• [Document excerpt]
=-=-=

The Northwest Park and Recreation District meeting held March 29 at Semiahmoo County Park drew an enthusiastic crowd eager to share their concerns and interests with the NWPRD Commissioners.

The last of five community meetings to discuss future recreational facilities and activities for Blaine and Birch Bay had over 30 people including twenty-somethings, young parents just starting their families and born-and-raised-in-Blaine seniors. The audience also included six Blaine parks & cemetery board members.

Commissioner Ted Morris, who guided the meeting, said “In two hours we’d like to assess our direction and gather ideas as raw material for a master plan that will tie us into the general community plans for the area in terms of facilities such as sports fields, trails and other elements.

This will help do two things, to leverage support from granting agencies for projects and to coordinate our efforts as a community to get more bang for the buck, to help various groups work together on large projects that may benefit a variety of users.”

According to Morris, one topic was consistently at the top of the list at each public meeting: Non-motorized trails that would join Blaine and Birch Bay. Although the reasons varied from school children getting safely to school to good old exercise, there was a clear consensus. In a tie for second place were public sports/recreation areas and aquatic related activities.

There was no shortage of ideas at this particular meeting. The long list included after-school programs, swimming lessons, recreation areas designed for seniors, nature outings, skate parks, arts and crafts classes, cooking classes, geocaching, beach parties, dances and movie nights. Also discussed were revitalizing the recreation assets that already exist such as Lincoln Park and Bay Horizon Park. There was also strong agreement among the group that the Blaine and Birch Bay aquatic resources needed to be incorporated in the program. Several attendees volunteered their services for various activities.

=-=-=

• [Data lines]
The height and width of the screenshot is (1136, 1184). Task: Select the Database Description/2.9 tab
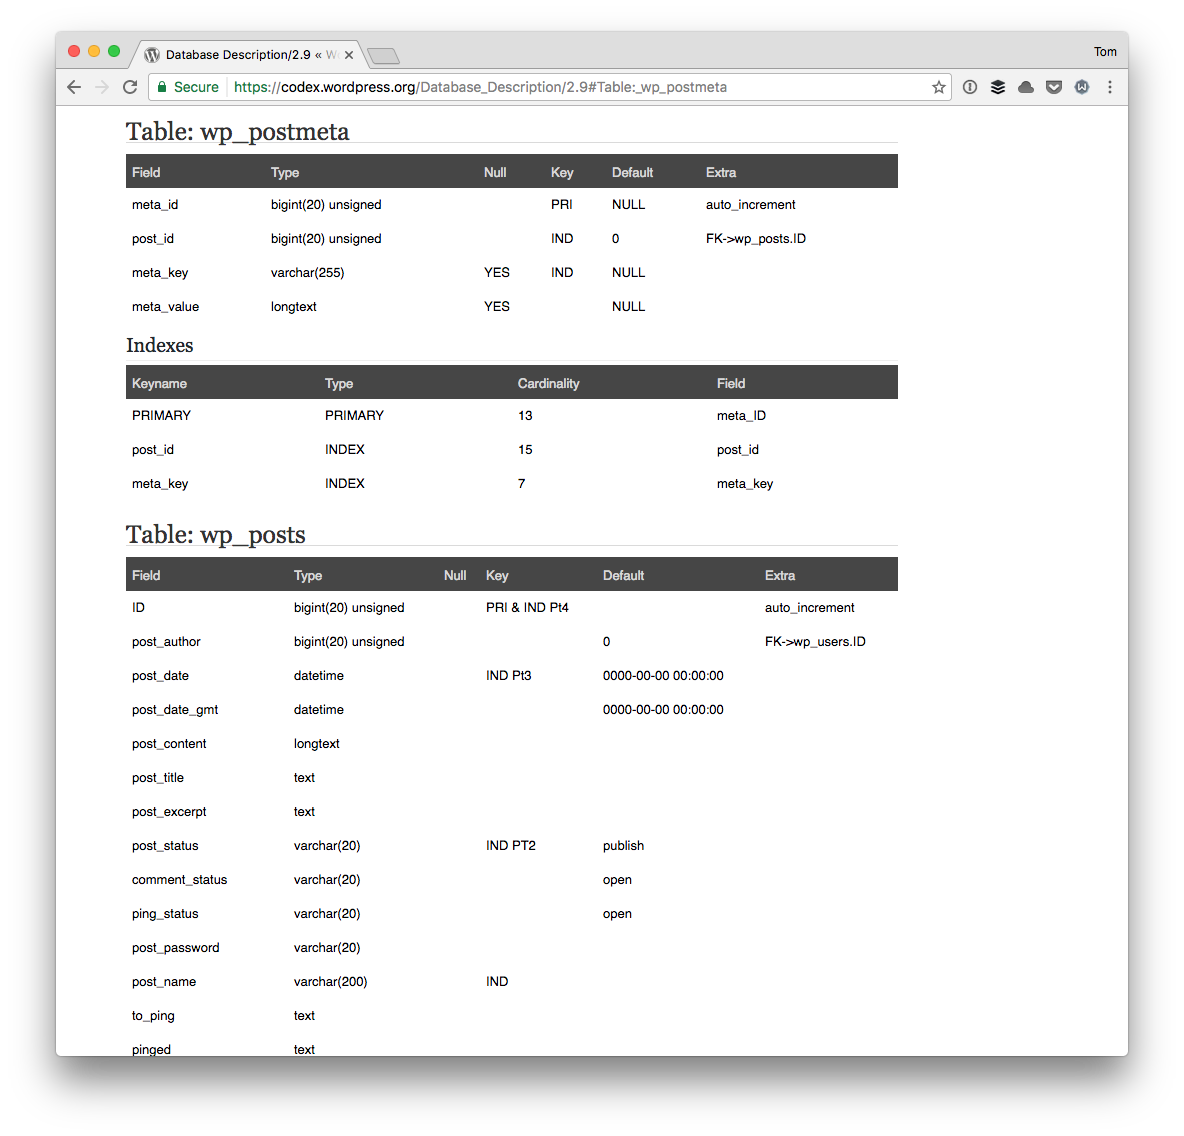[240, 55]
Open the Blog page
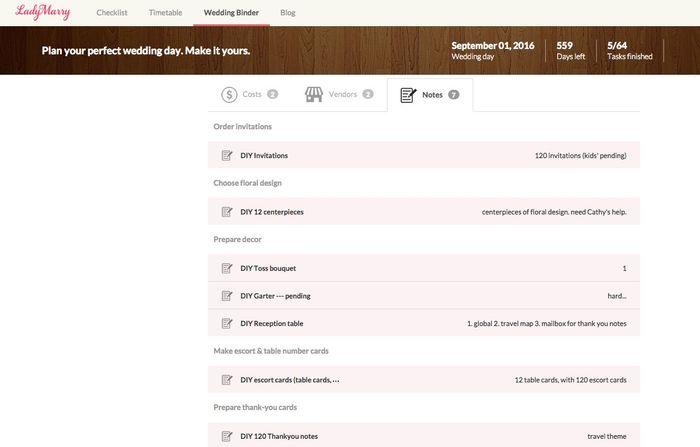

=-=-=

In the meeting article, which topic was consistently at the top of the list at each public meeting? Answer using only the meeting article, not the material.

Non-motorized trails that would join Blaine and Birch Bay.